Maudo Jallow, Associate at Tony Blair Institute for Global Change, spoke to Regent’s as part of the Alumni Interview Series.
Regent’s alumnus, Maudo Jallow, is part of an important community of people tackling COVID-19 worldwide. As an associate of the Tony Blair Institute for Global Change, Maudo’s role is to offer advisory support to the Ghanaian government. In March 2020, he was deployed, along with his colleague, to assist the government’s pandemic taskforce in Accra.
‘It is amazing and exhilarating to have such a direct impact in shaping the trajectory of the country I grew up in, not only in confronting the COVID-19 threat but also planning and building for the long-term future.’
At just 26, Maudo has already achieved a lot. After graduating from Regent’s with a BA (Hons) International Business with Economics and French degree, Maudo completed an MSc African Development at LSE and undertook various internships in Switzerland, Uganda and The Gambia. He then joined the United Nations at the headquarters in New York for a year, before moving to Ghana to work with the Tony Blair Institute for Global Change in May 2019.
Although the pandemic is the main priority for many governments, for Maudo, it shouldn’t be the only focus.
‘The pandemic isn’t the only global threat or challenge that we face, and frustratingly we are seeing countries and organisations kicking the can down the road on other serious problems.’
Alongside his work on COVID-19, Maudo is dedicated to tackling these ongoing challenges, which have fallen out of the Western media narrative. Challenges such social and racial justice, climate change, inequalities between national economies, and the immediate demand for socio-economic systems that work for the majority.

_Provided information_
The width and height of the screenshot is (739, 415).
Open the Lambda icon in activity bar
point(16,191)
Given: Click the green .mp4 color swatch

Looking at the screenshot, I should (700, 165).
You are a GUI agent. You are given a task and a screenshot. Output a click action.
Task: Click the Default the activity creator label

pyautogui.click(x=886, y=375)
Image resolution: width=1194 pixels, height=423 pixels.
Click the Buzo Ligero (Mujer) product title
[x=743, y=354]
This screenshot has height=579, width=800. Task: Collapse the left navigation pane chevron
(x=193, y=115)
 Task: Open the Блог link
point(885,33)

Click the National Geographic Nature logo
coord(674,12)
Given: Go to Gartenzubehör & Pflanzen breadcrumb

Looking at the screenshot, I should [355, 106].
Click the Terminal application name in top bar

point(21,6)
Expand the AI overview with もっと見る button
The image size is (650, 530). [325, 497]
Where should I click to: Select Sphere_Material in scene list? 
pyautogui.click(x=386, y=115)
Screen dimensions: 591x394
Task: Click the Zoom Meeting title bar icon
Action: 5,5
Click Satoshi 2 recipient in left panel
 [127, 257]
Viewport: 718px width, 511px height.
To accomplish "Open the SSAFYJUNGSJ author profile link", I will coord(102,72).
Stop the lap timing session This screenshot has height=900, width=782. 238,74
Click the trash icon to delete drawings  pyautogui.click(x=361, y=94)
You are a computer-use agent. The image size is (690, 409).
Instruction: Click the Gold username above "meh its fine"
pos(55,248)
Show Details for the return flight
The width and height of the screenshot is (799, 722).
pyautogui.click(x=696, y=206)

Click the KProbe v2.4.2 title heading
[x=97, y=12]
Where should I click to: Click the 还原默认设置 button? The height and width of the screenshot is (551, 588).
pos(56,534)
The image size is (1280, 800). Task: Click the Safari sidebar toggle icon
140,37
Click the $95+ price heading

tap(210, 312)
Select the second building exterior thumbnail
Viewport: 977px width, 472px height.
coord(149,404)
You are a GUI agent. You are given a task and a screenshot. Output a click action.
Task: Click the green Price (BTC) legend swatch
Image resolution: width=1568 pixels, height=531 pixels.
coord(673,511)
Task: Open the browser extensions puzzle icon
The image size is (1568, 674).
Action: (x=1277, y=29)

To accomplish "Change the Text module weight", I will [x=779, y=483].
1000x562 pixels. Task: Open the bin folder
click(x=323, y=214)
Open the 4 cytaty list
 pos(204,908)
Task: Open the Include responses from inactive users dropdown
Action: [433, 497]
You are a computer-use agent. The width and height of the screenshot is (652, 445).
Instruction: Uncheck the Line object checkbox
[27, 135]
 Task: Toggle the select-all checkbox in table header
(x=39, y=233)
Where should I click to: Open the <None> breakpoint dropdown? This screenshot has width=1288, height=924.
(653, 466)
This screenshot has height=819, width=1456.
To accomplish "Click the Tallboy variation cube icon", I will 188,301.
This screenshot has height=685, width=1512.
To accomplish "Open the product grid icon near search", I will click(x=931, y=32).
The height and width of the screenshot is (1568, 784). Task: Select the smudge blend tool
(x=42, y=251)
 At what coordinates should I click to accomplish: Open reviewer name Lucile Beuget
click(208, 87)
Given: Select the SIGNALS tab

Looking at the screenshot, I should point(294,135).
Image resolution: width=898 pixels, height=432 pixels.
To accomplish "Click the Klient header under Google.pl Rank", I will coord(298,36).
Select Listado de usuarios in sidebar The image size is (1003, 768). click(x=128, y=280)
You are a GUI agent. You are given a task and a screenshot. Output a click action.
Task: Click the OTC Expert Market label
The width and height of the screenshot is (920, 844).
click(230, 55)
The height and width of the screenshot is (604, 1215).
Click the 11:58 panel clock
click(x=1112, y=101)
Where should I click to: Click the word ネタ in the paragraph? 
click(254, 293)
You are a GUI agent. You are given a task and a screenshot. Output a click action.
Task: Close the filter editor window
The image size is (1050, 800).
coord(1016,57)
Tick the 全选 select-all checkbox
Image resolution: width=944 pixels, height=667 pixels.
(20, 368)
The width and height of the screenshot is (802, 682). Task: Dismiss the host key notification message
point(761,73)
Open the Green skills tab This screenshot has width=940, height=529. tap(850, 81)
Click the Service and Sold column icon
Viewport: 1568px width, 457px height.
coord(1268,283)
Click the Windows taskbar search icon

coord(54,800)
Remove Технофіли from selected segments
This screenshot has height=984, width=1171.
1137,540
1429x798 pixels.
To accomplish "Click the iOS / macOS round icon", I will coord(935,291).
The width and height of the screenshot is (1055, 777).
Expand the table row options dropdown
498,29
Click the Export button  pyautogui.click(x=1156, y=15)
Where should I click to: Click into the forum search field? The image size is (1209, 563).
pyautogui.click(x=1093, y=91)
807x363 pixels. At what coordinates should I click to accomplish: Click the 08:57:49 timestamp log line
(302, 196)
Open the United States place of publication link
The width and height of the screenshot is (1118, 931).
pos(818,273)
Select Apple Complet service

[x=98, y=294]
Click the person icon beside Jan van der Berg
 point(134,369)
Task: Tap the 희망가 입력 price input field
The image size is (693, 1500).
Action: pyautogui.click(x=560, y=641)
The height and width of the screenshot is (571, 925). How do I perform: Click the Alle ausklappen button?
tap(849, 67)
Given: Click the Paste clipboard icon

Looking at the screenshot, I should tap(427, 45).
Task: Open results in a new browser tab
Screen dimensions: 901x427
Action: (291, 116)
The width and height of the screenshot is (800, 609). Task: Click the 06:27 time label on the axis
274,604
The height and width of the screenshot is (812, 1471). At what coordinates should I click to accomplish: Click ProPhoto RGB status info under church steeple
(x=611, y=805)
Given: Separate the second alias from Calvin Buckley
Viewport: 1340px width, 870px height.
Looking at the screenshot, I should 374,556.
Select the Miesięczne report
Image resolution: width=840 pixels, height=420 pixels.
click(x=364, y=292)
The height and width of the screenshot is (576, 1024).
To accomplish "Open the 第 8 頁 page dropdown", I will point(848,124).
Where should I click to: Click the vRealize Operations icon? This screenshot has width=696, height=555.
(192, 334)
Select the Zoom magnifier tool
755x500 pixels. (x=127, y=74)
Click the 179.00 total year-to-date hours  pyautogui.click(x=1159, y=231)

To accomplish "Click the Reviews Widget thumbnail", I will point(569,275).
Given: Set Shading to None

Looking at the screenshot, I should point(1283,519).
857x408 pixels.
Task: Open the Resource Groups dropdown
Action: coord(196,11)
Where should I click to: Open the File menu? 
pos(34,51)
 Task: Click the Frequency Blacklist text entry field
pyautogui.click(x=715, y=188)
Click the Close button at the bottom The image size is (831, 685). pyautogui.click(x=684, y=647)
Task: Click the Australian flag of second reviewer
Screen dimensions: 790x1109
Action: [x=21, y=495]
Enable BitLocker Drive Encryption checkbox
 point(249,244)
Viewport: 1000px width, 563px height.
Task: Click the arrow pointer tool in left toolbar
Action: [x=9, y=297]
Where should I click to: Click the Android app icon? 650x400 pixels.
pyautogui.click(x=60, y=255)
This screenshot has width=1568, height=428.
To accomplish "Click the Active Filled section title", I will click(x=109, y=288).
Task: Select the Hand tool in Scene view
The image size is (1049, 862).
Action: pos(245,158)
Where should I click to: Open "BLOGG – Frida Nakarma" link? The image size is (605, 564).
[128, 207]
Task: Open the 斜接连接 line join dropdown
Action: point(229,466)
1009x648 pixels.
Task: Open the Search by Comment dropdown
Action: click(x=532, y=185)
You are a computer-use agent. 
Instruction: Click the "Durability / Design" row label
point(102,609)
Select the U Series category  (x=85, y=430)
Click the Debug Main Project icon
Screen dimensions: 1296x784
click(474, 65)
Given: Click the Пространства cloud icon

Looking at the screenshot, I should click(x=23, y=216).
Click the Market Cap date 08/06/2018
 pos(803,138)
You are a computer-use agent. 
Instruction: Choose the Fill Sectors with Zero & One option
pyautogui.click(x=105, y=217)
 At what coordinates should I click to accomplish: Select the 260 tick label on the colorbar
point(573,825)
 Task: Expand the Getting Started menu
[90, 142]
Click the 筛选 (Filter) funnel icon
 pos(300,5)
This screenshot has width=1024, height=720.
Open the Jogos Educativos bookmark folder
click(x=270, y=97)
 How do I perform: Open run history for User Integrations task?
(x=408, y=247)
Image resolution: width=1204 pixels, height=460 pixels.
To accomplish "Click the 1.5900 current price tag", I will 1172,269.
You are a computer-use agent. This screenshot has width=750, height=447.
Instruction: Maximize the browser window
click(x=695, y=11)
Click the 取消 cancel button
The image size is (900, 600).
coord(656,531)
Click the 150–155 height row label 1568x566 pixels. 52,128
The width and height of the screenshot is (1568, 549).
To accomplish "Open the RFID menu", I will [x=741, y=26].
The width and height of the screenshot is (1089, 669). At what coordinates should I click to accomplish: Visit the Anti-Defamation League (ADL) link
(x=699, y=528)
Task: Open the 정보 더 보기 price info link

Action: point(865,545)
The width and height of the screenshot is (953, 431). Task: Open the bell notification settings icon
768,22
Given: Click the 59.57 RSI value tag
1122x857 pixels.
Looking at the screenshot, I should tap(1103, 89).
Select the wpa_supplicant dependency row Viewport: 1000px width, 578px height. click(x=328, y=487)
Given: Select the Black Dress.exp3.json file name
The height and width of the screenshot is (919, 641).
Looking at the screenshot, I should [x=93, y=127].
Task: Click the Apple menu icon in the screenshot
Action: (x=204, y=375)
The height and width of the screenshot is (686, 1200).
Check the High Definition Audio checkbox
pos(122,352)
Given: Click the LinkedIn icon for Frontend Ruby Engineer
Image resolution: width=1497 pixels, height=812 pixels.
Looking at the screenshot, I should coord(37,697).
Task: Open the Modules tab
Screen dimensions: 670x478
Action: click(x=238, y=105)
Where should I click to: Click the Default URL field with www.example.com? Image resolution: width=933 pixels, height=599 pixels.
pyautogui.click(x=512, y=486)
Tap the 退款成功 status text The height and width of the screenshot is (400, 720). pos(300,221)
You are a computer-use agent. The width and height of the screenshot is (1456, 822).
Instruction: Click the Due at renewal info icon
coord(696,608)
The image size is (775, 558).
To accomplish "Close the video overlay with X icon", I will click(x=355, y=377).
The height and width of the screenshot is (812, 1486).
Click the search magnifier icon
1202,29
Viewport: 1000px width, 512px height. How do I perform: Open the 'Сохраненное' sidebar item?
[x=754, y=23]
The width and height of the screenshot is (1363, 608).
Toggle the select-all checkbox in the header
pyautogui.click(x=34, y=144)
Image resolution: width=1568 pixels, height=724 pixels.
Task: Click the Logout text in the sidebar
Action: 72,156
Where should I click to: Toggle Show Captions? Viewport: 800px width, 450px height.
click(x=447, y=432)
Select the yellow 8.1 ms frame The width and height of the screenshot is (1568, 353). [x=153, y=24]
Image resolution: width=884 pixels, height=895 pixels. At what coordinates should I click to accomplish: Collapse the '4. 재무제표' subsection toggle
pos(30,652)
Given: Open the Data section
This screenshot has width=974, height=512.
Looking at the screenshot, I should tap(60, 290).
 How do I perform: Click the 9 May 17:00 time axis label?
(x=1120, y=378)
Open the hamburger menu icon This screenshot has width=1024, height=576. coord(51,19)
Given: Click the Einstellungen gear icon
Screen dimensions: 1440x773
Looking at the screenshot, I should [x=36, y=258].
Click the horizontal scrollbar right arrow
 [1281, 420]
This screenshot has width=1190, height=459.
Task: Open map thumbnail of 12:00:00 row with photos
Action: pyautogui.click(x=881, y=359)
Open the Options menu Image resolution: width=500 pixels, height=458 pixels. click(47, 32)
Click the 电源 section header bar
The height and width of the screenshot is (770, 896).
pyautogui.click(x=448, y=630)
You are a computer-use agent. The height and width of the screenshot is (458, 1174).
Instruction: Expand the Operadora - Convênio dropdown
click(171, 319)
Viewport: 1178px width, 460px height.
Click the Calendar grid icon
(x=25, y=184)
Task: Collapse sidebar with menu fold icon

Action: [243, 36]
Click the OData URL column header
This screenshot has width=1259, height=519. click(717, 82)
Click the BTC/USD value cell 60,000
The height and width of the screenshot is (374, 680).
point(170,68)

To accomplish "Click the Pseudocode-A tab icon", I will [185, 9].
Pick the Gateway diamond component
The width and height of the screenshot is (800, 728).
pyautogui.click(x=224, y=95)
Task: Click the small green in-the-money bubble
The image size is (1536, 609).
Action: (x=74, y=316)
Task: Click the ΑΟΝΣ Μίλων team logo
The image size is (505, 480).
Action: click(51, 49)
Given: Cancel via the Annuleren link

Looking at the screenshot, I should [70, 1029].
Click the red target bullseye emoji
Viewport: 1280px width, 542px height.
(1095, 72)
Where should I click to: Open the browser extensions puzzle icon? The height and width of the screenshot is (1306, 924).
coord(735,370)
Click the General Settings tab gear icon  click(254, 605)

_What the task asks_
Echo the profile of Maudo Jallow word for word, from "Although the pandemic" to "for the majority.". The records have no connection to the text.

_Worked solution_
Although the pandemic is the main priority for many governments, for Maudo, it shouldn’t be the only focus.
‘The pandemic isn’t the only global threat or challenge that we face, and frustratingly we are seeing countries and organisations kicking the can down the road on other serious problems.’
Alongside his work on COVID-19, Maudo is dedicated to tackling these ongoing challenges, which have fallen out of the Western media narrative. Challenges such social and racial justice, climate change, inequalities between national economies, and the immediate demand for socio-economic systems that work for the majority.